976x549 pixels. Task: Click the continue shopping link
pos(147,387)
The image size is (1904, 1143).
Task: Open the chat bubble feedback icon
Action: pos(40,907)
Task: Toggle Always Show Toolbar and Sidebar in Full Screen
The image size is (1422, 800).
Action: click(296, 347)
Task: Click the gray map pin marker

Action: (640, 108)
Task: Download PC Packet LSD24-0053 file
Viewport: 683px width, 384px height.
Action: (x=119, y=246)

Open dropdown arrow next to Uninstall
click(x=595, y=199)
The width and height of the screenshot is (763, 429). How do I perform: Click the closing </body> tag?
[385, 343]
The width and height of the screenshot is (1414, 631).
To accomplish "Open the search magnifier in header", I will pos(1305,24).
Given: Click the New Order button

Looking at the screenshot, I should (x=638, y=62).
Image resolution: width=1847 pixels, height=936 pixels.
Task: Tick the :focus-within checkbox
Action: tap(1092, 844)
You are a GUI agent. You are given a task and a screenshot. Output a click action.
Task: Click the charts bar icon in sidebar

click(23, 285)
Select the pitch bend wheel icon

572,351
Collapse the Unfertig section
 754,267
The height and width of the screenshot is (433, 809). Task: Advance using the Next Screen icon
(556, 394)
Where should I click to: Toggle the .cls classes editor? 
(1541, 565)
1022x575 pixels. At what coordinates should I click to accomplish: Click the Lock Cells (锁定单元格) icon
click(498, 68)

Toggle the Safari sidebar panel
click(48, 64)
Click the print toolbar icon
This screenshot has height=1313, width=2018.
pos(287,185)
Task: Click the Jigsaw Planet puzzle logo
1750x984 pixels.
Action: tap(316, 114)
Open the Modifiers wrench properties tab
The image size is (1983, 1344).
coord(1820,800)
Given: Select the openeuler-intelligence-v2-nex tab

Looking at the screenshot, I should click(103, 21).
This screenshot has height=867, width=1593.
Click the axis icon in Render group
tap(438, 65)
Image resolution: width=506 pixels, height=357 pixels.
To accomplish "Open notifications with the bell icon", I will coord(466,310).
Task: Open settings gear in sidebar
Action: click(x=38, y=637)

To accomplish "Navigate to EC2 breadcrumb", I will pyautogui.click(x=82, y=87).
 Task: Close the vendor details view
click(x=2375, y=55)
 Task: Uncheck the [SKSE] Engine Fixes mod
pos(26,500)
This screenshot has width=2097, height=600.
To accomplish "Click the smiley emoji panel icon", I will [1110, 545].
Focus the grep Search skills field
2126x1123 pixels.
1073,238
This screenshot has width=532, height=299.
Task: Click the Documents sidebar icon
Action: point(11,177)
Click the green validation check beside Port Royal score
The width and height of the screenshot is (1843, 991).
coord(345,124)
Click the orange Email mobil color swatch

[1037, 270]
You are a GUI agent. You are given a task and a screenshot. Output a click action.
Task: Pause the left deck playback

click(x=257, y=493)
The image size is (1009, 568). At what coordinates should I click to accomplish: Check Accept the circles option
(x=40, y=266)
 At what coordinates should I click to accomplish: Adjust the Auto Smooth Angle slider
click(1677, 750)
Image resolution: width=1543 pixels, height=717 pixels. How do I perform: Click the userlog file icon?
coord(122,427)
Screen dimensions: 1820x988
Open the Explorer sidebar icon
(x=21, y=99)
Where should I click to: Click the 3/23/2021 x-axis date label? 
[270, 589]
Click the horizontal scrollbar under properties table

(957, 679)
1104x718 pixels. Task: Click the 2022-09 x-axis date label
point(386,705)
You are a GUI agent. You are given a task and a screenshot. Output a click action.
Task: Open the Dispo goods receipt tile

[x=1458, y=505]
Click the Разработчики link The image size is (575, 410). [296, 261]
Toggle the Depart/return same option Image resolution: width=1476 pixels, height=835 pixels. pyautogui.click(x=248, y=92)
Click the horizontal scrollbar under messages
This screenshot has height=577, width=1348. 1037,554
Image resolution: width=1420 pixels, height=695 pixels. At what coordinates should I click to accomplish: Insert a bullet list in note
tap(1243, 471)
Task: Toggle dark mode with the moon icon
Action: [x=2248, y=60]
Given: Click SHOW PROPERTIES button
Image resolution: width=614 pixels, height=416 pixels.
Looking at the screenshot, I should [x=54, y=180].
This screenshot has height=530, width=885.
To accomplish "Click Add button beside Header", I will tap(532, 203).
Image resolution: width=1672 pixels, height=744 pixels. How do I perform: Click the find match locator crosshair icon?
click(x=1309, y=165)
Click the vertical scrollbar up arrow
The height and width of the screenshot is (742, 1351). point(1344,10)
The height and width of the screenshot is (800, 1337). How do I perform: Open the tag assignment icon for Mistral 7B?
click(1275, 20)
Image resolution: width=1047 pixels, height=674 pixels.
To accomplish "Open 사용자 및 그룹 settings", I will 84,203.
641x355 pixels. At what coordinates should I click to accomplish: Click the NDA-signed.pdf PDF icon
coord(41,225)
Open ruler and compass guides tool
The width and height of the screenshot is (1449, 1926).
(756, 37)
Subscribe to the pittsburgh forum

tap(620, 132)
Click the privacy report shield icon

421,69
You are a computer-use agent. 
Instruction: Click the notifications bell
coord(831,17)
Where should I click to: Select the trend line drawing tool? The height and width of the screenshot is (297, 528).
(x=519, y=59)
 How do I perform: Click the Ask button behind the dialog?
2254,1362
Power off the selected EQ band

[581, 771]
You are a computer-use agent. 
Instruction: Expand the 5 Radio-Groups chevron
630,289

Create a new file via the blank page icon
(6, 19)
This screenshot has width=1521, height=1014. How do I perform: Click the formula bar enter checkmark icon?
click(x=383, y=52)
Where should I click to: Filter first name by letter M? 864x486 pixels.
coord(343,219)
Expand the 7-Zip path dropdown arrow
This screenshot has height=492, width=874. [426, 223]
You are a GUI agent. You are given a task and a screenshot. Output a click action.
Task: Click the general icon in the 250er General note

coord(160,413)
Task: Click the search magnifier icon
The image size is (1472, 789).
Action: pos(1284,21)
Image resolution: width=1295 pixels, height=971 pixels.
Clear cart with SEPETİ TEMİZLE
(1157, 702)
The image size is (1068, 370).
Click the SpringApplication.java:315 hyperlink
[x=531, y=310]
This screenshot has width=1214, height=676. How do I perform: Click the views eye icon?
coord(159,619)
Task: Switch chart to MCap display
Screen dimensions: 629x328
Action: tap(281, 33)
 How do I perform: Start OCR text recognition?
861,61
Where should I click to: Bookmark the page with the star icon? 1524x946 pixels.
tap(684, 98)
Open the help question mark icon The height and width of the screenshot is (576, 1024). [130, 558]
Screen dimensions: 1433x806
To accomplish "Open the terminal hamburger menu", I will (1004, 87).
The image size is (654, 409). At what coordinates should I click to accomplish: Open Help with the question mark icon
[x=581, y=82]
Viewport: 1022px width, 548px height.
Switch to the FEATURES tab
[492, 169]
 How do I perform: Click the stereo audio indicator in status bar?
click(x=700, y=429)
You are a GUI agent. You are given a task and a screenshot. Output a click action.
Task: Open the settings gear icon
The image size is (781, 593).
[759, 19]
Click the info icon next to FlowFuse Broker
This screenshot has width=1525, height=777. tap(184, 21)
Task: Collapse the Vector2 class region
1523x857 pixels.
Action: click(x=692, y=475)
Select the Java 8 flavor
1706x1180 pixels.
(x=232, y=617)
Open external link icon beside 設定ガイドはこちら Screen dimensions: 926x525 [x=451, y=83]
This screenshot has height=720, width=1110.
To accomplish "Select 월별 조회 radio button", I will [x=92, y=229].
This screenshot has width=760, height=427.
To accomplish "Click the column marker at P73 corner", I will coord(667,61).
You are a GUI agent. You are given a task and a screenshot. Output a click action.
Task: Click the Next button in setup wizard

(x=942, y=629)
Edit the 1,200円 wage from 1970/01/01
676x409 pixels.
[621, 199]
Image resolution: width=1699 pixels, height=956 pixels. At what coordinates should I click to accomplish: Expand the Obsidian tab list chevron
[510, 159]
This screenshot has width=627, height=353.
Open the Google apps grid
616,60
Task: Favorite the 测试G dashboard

┄┄┄┄┄┄┄┄┄┄

Required work: Among the records above, extract exactly the lines from the line with "Clear cart with SEPETİ TEMİZLE" to the line with "Task: Collapse the Vector2 class region", both lines included, and leave out the rest.

Output for this task:
Clear cart with SEPETİ TEMİZLE
(1157, 702)
The image size is (1068, 370).
Click the SpringApplication.java:315 hyperlink
[x=531, y=310]
This screenshot has width=1214, height=676. How do I perform: Click the views eye icon?
coord(159,619)
Task: Switch chart to MCap display
Screen dimensions: 629x328
Action: tap(281, 33)
 How do I perform: Start OCR text recognition?
861,61
Where should I click to: Bookmark the page with the star icon? 1524x946 pixels.
tap(684, 98)
Open the help question mark icon The height and width of the screenshot is (576, 1024). [130, 558]
Screen dimensions: 1433x806
To accomplish "Open the terminal hamburger menu", I will (1004, 87).
The image size is (654, 409). At what coordinates should I click to accomplish: Open Help with the question mark icon
[x=581, y=82]
Viewport: 1022px width, 548px height.
Switch to the FEATURES tab
[492, 169]
 How do I perform: Click the stereo audio indicator in status bar?
click(x=700, y=429)
You are a GUI agent. You are given a task and a screenshot. Output a click action.
Task: Open the settings gear icon
The image size is (781, 593).
[759, 19]
Click the info icon next to FlowFuse Broker
This screenshot has width=1525, height=777. tap(184, 21)
Task: Collapse the Vector2 class region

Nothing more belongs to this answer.